Chicago certainly has no dearth of fine dining options available. While we may not stack up to the New Yorks or Paris’ of the world, we definitely have our fair share of Michelin star restaurants (say, Blackbird). On a recent outing to Sepia, I was reminded of just how fortunate we are to have so many great places to choose from.
Located in the West Loop, just a block away from Blackbird and avec, Sepia is a contemporary American restaurant headed by chef Andrew Zimmerman that has been awarded a Michelin star the past two years. The place itself is small but very comfortable, with only one dining room adorned by racks of wine on the wall. The front of the house also contains a bar area for those stopping in for drinks.

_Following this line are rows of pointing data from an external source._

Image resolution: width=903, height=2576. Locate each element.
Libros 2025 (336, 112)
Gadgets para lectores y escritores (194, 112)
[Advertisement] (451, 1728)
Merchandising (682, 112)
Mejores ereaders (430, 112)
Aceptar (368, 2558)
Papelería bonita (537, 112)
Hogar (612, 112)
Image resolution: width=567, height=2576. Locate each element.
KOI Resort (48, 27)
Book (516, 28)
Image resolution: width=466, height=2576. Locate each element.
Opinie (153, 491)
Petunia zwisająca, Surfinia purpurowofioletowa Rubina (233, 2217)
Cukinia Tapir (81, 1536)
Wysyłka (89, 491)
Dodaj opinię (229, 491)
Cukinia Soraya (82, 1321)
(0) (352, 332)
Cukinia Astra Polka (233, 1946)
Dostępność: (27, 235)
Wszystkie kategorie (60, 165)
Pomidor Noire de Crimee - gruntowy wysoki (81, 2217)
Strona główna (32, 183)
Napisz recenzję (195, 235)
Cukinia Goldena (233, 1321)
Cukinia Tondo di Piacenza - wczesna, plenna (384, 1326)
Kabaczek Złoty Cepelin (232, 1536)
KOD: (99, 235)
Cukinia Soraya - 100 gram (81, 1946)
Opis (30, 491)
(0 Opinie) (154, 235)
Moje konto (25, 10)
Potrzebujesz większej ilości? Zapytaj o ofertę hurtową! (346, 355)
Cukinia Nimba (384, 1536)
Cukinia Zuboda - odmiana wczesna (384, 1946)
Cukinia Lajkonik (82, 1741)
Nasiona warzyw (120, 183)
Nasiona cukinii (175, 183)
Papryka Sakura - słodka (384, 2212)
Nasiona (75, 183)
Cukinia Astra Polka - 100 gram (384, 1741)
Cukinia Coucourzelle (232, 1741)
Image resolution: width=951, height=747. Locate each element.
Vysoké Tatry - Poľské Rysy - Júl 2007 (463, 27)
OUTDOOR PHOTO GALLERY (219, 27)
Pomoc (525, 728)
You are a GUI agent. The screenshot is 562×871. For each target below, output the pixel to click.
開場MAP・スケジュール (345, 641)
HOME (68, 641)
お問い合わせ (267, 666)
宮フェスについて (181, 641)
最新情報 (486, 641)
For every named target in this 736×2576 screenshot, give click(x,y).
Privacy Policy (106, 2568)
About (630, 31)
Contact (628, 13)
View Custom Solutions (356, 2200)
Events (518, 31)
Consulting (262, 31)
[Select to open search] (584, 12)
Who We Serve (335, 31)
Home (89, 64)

Having never tried sweetbreads, I was intrigued when I saw them on the menu. After listening to a spirited recommendation from the server, I was sold—sweetbreads to start. They were soft and silky, fried and crispy. The thought of eating thymus gland may be off-putting to some, but truthfully the taste is not exceedingly radical from anything we normally eat and I think most people would have little reservations eating them if they didn’t know what they were.
For main courses, I had the flat iron steak while the rest of my table had the sturgeon and apple braised pork shank. My steak was cooked perfectly to medium rare (as all steaks should be), and was accompanied by some mushrooms and fingerling potatoes, as well as some coffee grounds on top. The mix of flavors ended up working well together and the coffee changed things up enough to keep it interesting. There was also a Bearnaise sauce to go alongside it but I completely forgot all about it until the end. As for the sturgeon, the fish was cooked nicely, but that’s about all I can say since it takes a lot for a fish dish to stand out for me. My mother seemed to enjoy it though. The pork shank was fall-off-the-bone tender and had a sweet apple-y flavor.
Capping the meal off was an amazing dessert, a flourless chocolate cake with bitter chocolate mousse and stout ice cream. If you’re a chocolate lover, you’ll be in heaven. And if you’re not a chocolate lover, you’d still be floored by how good this thing was. Paired with the stout ice cream, which was phenomenal on its own, just pushed it into some sort of dessert nirvana.
Seriously it was that good, and the perfect end to a meal that served as a reminder that Chicago’s fine dining scene takes a backseat to no one.